Data is always written to disk when $Txn->commit() is called, but the operating system may keep it buffered. LMDB always flushes the OS buffers upon commit as well, unless the environment was opened with MDB_NOSYNC or in part MDB_NOMETASYNC.

If BOOL is TRUE force a synchronous flush. Otherwise if the environment has the MDB_NOSYNC flag set the flushes will be omitted, and with MDB_MAPASYNC they will be asynchronous.

$Env->set_flags ( BITMASK, BOOL )

As noted above, some environment flags can be changed at any time.

BITMASK is the flags to change, bitwise OR'ed together. BOOL TRUE set the flags, FALSE clears them.

$Env->get_flags ( $flags )

Returns in $flags the environment flags.

$Env->get_path ( $path )

Returns in $path the path that was used in LMDB::Env->new(...)

$Env->get_maxreaders ( $readers )

Returns in $readers the maximum number of threads/reader slots for the environment

$mks = $Env->get_maxkeysize

Returns the maximum size of a key for the environment.

$Txn = $Env->BeginTxn ( [ $tflags ] )

Returns a new Transaction. A simple wrapper over the constructor of "LMDB::Txn".

If provided, $tflags will be passed to the constructor, if not provided, this wrapper will propagate the environment's flag MDB_RDONLY, if set, to the transaction constructor.

LMDB::Txn

In LMDB every operation (read or write) on a DataBase needs to be inside a transaction. This class wraps an LMDB transaction.
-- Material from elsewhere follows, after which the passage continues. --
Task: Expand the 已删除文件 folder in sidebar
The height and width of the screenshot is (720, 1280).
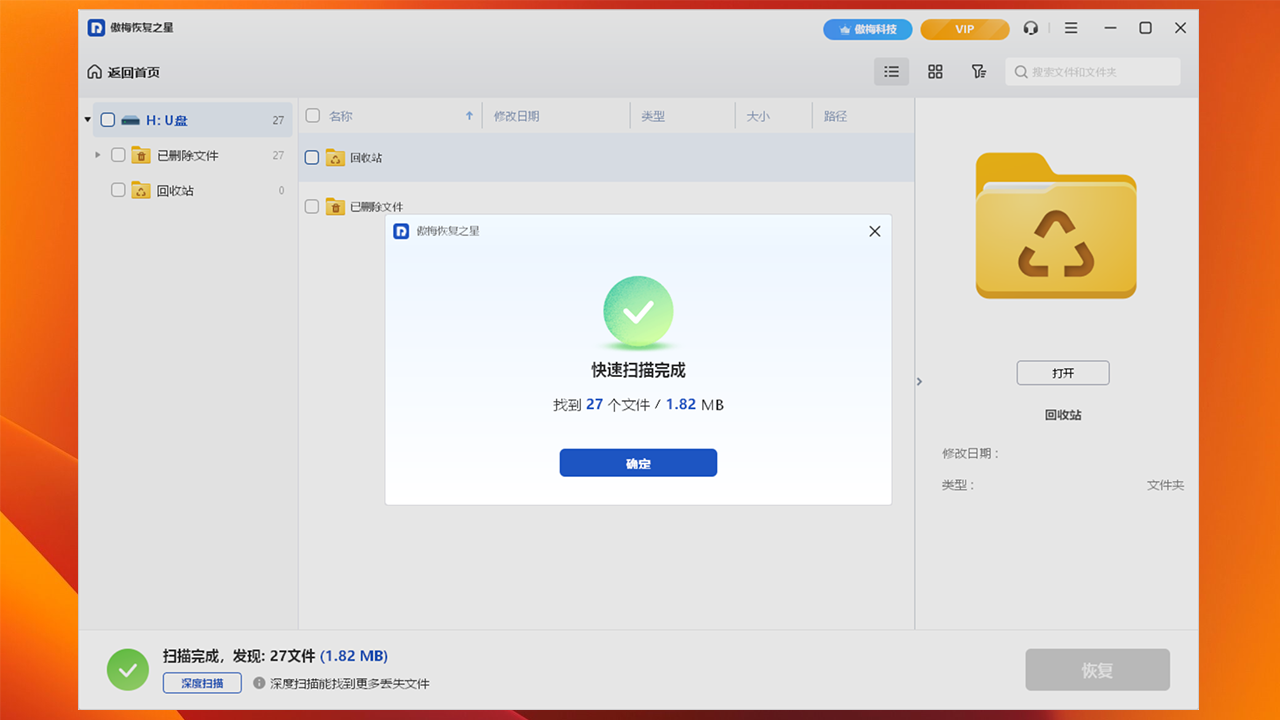Action: tap(96, 155)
By default you must terminate the transaction by either the abort or commit methods. After a transaction is terminated, you should not call any other method on it, except env. If you let an object of this class get out of scope, by default the transaction will be aborted.

Constructor

$Txn = LMDB::Txn->new ( $Env [, $tflags ] )

Create a new transaction for use in the environment.

Class methods

$Txn->abort

Abort the transaction, terminating the transaction.

$Txn->commit

Commit the transaction, terminating the transaction.

$Txn->reset

Reset the transaction.

TO BE DOCUMENTED

$Txn->renew

Renew the transaction.

TO BE DOCUMENTED

$Env = $Txn->env

Returns the environment (an LMDB::Env object) that created the transaction, if it is still alive, or undef if called on a terminated transaction.

$SubTxn = $Txn->SubTxn ( [ $tflags ] )

Creates and returns a sub transaction (also known as a nested transaction).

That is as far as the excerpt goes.